Directive 1 — Please pick out every line of the records that contains the word "Switch", copying each line in full. Case counts.

--- Start Extract ---

Classic "No true Scotsman" fallacy

http://en.wikipedia.org/wiki/No_true_scotsman

AvTvM: I respect your desire for a stills camera that is uncompromised by extraneous features. You have given plausible arguments that video *could* compromise stills; however, this is not sufficient to show that it *has* compromised video. To do so, you would need to know enough about sensor design to make verifiable assertions about those trade-offs. I.e., you would need to be an engineer with specialty in this area. Others, including me, have also made plausible arguments that video could improve stills photography. I don't claim, however, that I have proved my case either. In short, we just don't know: aside from ergonomics / body design (which are subjective anyway) we simply don't have enough technical detail to resolve this debate.

In direct response to your post, it is at least as plausible that video is precisely the "freebie" that many of us claim. How far back would we need to go in the EOS line before you would concede that model xxD was *not* designed with video in mind and, therefore, if video can be enabled by Magic Lantern then it's a "freebie?"


----------



## Neeneko (Feb 29, 2012)

--- End Extract ---
--- Start Data to process ---

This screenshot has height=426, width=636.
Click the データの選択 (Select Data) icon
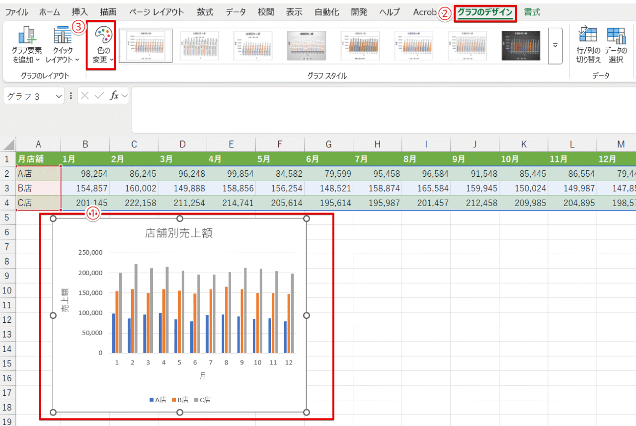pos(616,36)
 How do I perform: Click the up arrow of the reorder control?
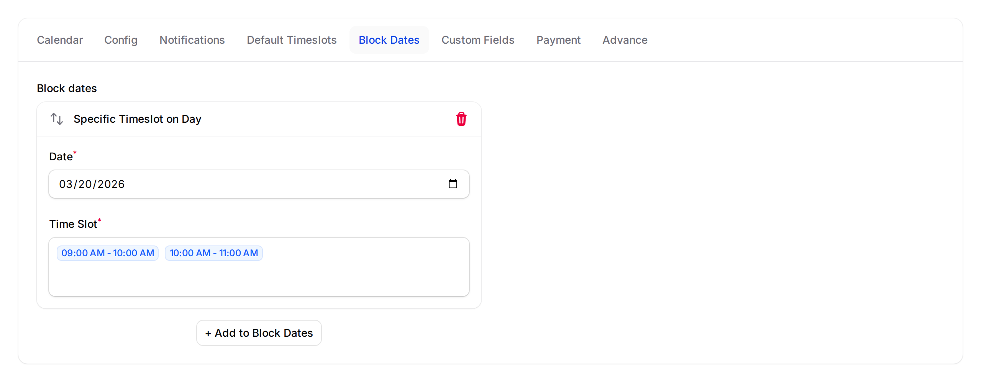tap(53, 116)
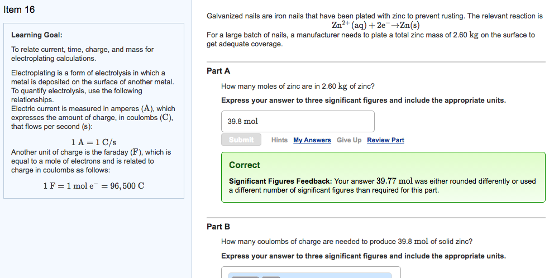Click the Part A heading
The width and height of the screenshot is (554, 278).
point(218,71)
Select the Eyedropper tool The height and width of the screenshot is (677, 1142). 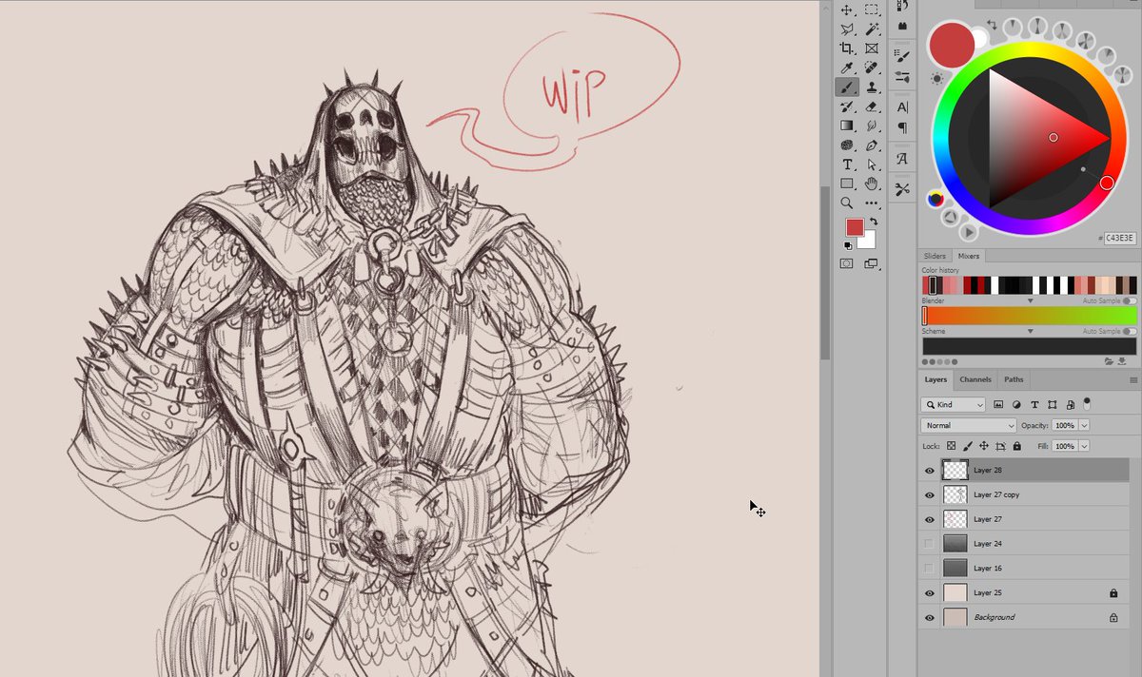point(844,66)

--- End Data to process ---
--- Start Data to process ---

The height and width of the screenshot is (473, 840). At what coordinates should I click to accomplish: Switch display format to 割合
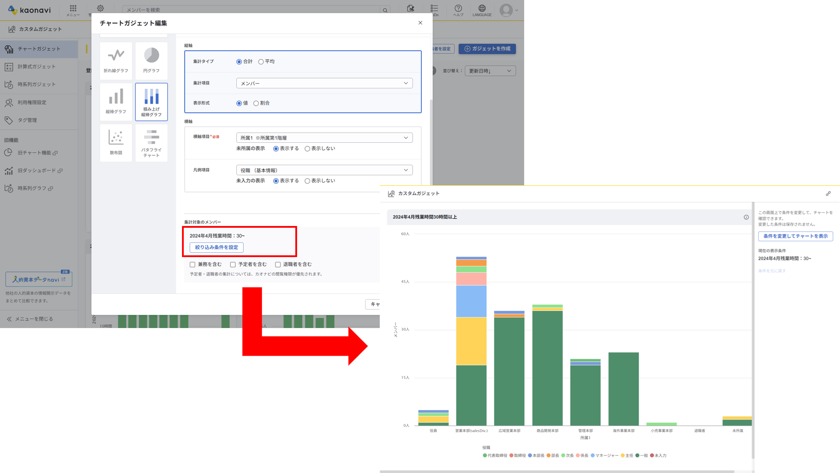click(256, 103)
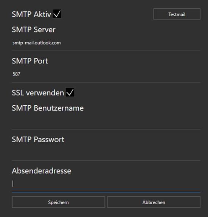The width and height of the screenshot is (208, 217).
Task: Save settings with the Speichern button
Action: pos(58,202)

--- End Data to process ---
--- Start Data to process ---

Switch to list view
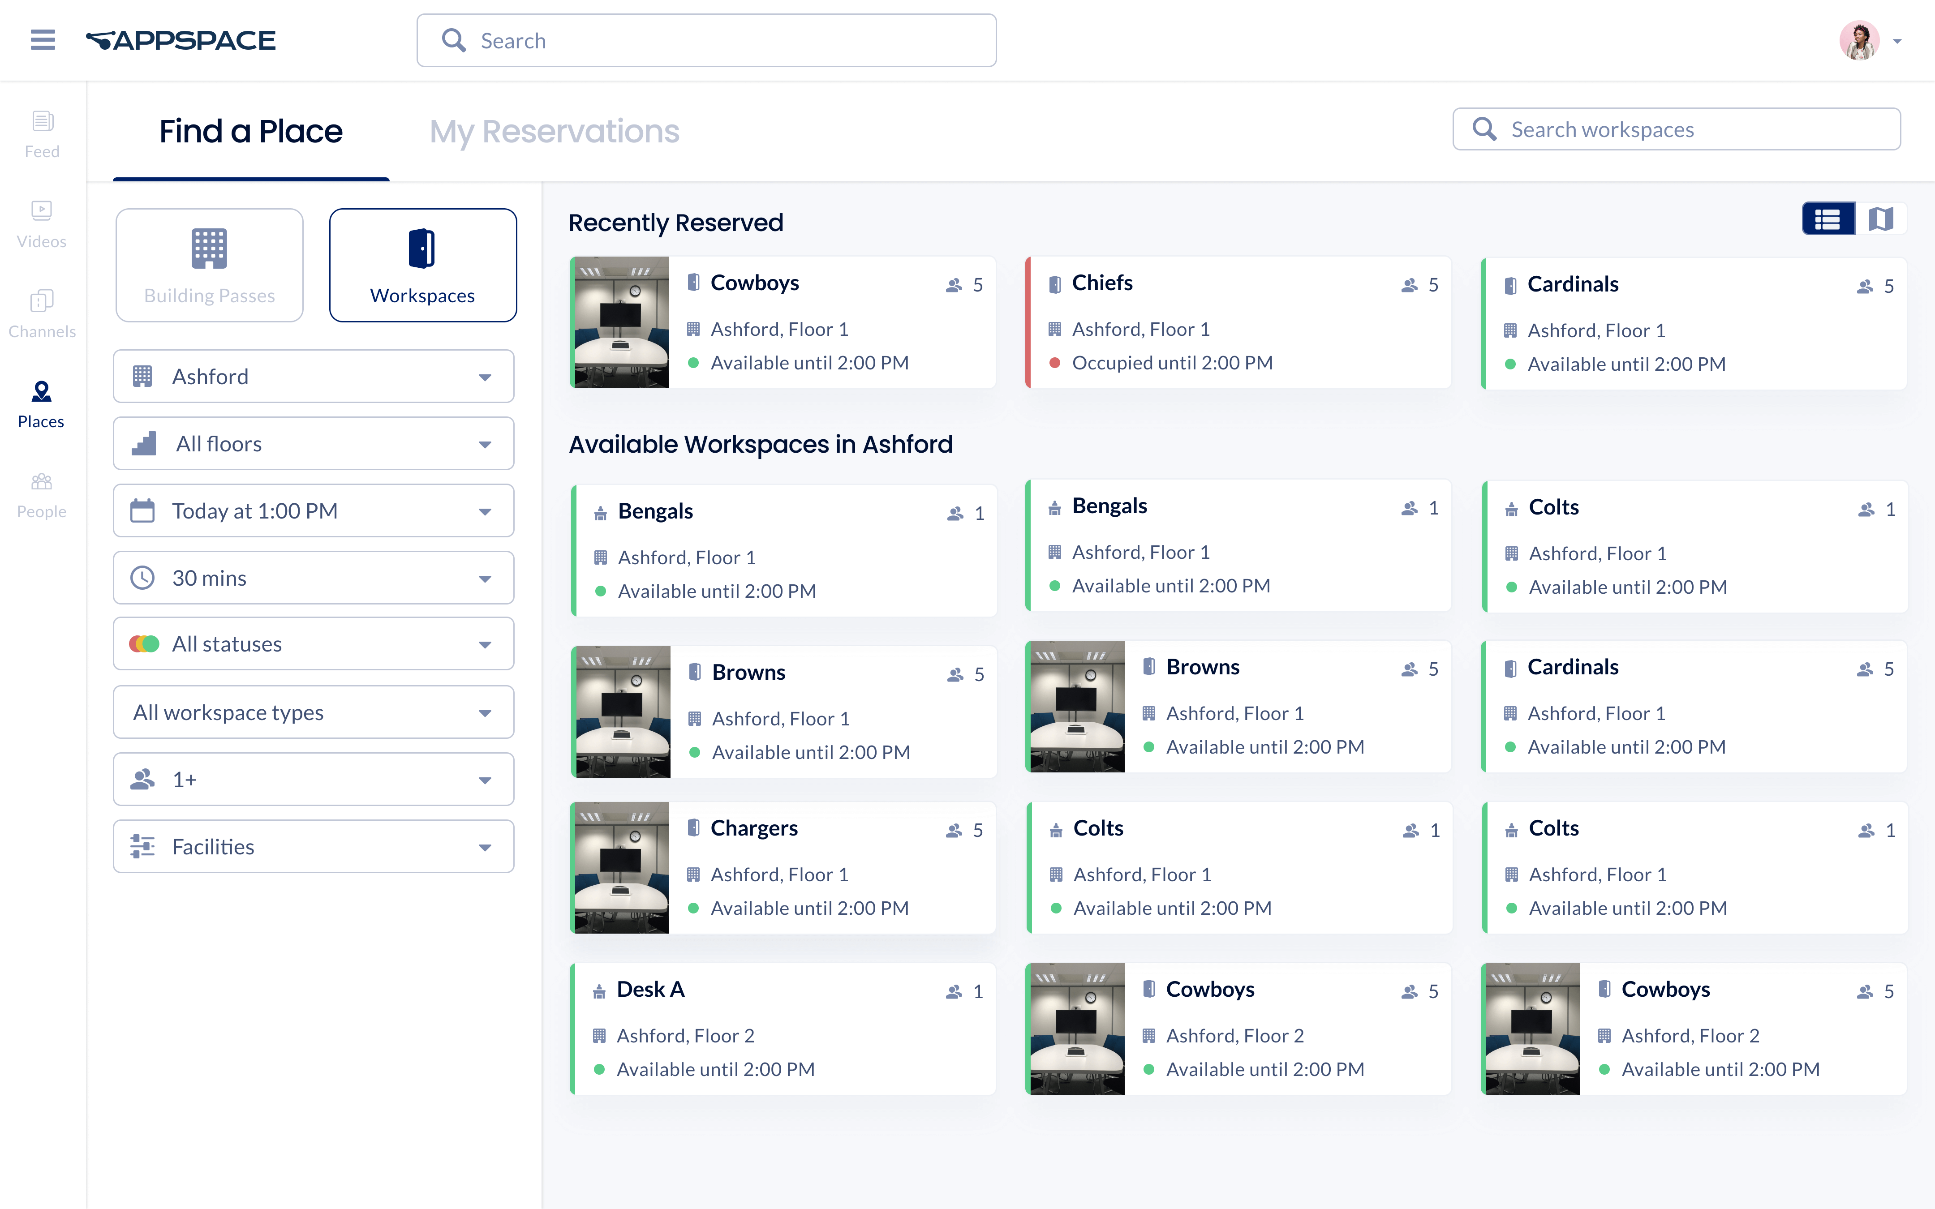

--- End Data to process ---

Directive 2 — According to the forum post, what would a person need to be in order to make verifiable assertions about sensor design trade-offs?

Exercise answer 1 —
The height and width of the screenshot is (473, 840). At what coordinates should I click to accomplish: Switch display format to 割合
Switch to list view

Exercise answer 2 — An engineer with a specialty in this area.